# Does the term localized function exists?

I am looking for a term that describes function that is "localized". What I mean is a function that is non zero in a bounded range and zero else where, such as the a rectangle pulse function. But would also like that the term cover functions such as gaussian that approach zero as you get away from the peak. If you have the whole definition with a reference would be wonderful. I couldn't find anything that pleased me in a basic googling.

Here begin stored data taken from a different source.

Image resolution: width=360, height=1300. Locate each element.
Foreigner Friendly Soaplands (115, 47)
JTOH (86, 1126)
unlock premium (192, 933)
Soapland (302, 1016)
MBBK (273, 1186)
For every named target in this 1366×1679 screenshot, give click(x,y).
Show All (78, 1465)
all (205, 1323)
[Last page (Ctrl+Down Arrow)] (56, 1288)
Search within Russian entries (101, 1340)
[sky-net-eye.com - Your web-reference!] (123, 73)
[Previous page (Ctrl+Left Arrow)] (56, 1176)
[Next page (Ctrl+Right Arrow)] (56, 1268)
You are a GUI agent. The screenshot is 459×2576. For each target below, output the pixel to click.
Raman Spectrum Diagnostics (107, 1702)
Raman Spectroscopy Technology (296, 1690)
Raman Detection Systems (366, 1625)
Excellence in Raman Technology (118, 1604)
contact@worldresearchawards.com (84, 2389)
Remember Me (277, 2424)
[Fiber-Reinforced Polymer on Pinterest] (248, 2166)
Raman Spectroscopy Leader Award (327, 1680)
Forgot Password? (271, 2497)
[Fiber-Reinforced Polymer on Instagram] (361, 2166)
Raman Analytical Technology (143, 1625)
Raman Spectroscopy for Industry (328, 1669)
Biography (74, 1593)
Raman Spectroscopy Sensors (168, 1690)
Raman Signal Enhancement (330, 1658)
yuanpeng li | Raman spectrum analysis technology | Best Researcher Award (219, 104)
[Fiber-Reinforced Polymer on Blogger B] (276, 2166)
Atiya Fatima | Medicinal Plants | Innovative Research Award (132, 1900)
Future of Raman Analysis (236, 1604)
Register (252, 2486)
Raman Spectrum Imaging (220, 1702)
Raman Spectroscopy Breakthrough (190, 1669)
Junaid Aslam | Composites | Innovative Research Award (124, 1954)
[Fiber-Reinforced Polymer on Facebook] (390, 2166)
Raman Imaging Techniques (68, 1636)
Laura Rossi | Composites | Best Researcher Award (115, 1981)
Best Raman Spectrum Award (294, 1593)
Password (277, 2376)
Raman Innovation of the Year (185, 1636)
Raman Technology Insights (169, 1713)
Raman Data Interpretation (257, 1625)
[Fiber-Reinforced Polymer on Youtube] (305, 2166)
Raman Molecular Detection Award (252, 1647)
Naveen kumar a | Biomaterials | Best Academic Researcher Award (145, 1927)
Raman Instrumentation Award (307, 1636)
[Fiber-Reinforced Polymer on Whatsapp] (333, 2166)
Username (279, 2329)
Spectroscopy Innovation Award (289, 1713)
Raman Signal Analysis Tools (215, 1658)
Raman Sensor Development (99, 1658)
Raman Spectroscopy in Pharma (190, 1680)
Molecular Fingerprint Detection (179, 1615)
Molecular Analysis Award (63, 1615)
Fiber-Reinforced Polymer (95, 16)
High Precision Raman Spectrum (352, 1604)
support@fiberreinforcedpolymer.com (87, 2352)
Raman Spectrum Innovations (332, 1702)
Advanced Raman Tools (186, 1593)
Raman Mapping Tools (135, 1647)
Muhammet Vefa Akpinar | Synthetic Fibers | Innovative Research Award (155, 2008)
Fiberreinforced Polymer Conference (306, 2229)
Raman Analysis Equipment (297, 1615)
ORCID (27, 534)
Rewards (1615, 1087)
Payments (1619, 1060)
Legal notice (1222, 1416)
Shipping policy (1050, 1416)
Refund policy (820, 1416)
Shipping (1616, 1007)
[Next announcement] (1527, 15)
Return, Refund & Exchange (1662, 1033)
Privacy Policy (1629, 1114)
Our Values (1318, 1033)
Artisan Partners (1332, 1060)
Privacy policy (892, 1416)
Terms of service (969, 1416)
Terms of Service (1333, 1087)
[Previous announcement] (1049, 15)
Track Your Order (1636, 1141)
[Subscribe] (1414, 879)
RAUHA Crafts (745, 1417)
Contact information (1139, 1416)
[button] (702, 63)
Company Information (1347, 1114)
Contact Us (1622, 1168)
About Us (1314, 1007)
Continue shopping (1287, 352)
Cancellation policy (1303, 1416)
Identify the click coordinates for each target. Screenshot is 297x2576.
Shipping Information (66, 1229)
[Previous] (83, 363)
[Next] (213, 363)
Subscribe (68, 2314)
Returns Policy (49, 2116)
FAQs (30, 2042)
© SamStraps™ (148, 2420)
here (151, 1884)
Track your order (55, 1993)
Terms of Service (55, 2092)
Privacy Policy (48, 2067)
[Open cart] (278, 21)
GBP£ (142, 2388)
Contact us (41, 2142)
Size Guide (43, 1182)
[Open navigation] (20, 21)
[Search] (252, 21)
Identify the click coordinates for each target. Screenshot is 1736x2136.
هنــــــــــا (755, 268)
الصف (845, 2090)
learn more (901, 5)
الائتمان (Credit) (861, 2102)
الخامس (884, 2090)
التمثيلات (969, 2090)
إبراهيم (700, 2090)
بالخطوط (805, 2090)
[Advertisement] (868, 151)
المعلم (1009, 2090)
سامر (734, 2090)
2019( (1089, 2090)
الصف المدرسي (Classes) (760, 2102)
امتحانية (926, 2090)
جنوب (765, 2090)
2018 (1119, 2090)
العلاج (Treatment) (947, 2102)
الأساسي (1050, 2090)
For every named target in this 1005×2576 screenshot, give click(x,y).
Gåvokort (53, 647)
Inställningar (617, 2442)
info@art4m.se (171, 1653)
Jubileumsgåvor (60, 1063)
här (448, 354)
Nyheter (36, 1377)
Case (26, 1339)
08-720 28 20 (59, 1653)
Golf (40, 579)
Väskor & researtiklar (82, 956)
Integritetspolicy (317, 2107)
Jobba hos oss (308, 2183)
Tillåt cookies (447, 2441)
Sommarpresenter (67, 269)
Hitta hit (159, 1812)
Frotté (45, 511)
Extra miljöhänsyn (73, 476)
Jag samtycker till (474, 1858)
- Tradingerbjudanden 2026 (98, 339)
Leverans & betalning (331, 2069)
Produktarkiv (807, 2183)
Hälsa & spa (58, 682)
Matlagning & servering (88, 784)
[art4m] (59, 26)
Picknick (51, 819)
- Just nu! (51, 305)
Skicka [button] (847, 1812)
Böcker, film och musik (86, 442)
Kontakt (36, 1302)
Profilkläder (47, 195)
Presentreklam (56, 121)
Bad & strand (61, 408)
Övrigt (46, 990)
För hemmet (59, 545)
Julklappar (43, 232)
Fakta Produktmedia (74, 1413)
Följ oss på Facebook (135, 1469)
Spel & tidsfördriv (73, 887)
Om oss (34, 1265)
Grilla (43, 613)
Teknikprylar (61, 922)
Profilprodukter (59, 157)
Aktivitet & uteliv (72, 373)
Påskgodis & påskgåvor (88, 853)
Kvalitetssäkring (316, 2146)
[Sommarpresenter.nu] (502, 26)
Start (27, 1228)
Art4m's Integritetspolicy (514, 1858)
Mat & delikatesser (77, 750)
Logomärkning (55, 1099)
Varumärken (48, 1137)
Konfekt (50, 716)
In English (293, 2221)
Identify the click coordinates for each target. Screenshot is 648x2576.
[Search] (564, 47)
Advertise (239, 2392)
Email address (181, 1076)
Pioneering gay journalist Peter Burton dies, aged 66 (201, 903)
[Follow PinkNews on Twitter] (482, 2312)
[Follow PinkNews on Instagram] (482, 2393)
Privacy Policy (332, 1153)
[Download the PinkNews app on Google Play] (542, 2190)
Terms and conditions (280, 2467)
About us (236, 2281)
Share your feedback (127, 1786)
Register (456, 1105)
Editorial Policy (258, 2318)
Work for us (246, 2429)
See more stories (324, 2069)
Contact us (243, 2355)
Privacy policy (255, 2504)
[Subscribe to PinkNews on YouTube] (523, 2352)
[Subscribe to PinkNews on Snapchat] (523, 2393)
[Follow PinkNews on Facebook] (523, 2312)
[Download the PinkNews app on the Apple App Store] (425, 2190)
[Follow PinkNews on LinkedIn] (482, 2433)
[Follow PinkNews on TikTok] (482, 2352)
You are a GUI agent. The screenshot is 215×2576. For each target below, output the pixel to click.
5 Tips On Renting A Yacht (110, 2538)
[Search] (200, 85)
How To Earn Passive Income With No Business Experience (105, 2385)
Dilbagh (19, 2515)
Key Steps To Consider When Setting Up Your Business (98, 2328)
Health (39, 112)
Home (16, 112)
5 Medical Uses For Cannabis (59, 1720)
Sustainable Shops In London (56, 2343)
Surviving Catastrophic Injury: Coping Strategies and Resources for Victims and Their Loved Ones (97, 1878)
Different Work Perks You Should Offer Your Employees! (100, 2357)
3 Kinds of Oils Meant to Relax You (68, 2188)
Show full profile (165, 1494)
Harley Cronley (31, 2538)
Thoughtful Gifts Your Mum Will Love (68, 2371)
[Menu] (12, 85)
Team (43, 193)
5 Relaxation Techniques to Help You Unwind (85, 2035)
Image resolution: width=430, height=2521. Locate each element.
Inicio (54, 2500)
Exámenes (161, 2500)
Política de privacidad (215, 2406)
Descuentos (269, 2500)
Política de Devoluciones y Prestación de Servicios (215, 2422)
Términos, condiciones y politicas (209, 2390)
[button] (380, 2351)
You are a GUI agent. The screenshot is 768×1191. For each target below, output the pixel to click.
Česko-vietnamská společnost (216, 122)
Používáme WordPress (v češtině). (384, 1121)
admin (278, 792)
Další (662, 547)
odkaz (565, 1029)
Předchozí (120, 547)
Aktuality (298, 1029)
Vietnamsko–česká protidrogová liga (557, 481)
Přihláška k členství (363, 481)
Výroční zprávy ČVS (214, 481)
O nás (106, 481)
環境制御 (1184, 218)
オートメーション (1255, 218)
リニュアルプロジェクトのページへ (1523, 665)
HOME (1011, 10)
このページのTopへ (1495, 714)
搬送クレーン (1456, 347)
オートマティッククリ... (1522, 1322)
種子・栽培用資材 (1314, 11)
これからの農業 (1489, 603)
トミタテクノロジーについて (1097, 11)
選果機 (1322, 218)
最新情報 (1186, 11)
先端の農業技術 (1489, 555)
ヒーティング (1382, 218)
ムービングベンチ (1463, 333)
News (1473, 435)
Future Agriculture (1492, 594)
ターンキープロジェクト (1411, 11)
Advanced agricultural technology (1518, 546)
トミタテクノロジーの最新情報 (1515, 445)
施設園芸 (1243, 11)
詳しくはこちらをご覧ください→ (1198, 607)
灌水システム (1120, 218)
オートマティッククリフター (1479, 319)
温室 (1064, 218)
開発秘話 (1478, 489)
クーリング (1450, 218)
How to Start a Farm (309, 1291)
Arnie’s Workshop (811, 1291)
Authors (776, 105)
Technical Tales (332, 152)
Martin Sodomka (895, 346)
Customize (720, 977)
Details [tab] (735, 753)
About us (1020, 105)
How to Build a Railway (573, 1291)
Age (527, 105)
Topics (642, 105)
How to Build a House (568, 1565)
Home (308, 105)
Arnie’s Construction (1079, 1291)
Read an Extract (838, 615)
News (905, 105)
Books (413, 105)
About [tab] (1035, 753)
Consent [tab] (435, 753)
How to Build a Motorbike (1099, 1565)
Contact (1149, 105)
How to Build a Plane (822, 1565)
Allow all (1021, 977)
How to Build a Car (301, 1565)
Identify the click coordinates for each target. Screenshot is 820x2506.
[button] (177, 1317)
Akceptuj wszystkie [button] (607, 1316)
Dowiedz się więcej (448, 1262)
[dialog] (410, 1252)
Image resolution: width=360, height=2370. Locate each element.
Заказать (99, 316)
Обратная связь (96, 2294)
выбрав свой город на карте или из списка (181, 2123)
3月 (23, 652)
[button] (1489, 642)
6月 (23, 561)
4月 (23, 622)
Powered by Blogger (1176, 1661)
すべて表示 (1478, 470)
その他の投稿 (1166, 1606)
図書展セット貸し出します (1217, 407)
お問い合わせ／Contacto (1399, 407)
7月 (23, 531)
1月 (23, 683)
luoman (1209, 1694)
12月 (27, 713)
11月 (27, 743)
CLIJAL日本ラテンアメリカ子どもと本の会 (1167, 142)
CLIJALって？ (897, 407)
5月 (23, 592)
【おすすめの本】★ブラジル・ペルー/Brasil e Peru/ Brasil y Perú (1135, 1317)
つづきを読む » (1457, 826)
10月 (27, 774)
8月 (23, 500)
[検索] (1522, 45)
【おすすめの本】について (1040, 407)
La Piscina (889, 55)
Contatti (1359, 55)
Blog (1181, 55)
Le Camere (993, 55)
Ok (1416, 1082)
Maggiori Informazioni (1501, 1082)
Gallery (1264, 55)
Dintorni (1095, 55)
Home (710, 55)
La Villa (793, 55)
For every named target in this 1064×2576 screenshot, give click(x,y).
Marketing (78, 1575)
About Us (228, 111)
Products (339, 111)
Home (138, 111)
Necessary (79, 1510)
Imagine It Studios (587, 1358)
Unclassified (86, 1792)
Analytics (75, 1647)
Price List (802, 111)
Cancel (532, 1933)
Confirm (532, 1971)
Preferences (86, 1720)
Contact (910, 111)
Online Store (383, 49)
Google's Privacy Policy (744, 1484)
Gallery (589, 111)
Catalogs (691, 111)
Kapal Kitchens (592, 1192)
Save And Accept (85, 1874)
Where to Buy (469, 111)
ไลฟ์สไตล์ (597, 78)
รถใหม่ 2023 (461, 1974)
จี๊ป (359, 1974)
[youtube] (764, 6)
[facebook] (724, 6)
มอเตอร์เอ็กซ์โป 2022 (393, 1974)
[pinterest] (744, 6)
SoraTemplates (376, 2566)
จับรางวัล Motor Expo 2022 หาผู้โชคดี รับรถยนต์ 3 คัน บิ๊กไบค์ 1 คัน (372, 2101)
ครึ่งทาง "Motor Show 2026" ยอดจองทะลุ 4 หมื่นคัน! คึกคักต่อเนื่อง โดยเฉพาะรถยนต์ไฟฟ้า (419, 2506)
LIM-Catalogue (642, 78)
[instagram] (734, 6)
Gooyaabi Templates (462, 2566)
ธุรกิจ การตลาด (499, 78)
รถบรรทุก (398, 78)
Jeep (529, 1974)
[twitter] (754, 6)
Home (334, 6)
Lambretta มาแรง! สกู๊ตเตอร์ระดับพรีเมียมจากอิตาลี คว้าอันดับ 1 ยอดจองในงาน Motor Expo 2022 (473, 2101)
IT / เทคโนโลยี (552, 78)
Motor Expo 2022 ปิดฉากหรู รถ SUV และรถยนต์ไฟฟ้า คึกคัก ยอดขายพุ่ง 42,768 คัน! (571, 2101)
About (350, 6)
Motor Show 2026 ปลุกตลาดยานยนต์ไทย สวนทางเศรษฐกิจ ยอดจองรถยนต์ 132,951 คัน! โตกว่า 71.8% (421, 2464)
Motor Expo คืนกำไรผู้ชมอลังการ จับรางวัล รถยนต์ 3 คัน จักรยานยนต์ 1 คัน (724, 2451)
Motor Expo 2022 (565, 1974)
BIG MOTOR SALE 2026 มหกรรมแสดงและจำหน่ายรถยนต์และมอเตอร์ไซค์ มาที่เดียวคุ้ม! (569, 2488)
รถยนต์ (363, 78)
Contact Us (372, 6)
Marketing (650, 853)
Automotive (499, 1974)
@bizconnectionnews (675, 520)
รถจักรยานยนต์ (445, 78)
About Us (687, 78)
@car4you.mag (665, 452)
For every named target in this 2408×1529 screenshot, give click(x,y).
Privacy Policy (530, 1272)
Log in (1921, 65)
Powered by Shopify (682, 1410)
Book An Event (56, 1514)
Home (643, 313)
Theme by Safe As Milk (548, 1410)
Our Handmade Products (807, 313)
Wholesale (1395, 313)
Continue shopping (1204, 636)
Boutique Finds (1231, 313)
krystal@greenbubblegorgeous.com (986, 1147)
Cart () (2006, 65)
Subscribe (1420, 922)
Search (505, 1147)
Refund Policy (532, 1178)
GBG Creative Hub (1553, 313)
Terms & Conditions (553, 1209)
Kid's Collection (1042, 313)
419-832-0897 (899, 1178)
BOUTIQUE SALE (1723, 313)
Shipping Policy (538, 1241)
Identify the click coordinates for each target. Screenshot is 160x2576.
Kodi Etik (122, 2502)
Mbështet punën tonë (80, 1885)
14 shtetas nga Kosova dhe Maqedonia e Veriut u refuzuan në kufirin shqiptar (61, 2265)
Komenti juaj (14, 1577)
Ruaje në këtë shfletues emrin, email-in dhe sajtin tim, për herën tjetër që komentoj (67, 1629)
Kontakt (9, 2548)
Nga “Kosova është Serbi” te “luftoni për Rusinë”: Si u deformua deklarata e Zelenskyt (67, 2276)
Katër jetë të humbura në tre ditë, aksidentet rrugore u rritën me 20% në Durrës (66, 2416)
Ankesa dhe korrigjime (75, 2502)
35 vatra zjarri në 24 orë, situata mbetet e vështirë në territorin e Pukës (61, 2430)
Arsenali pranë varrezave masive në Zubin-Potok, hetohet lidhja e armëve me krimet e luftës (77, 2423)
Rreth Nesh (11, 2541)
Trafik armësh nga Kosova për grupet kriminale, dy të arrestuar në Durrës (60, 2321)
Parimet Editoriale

• If it is constant in the non-zero range, you can call it a step function. Jan 17, 2011 at 22:52
• A "bump function" has additional constraints (smoothness), but may in practice be what you're looking for. en.wikipedia.org/wiki/Bump_function Jan 17, 2011 at 22:58
• Depends on your application, in addition to "vanishing at infinity" as described by Qiaochu and Arturo below, sometimes it is also useful to specify exactly how quick it vanishes: logarithmically? at a power law? faster than any power law? This allows you to rule in functions that do look like they have bumps (the Gaussian for example) while ruling out functions that look more spread-out (something like $1/(1 +|x|^2)$. Jan 18, 2011 at 0:10
• In this question, the answerer uses the term "locally constant": math.stackexchange.com/questions/2225/… Jan 20, 2011 at 1:39

Given a function $f\colon X\to \mathbb{R}$, the support of $f$ is defined to be $$\mathrm{sup}(f) = \{x\in X\mid f(x)\neq 0\}.$$
For functions that have limit equal to $0$ at infinity you talk about functions that "vanish at $\infty$". (Thanks to Qiaochu for mentioning this, as I missed it).
Note that any function with bounded support will necessarily vanish at infinity, but $y = e^{-x^2}$ shows you can have functions that vanish at $\infty$ but are not of bounded support.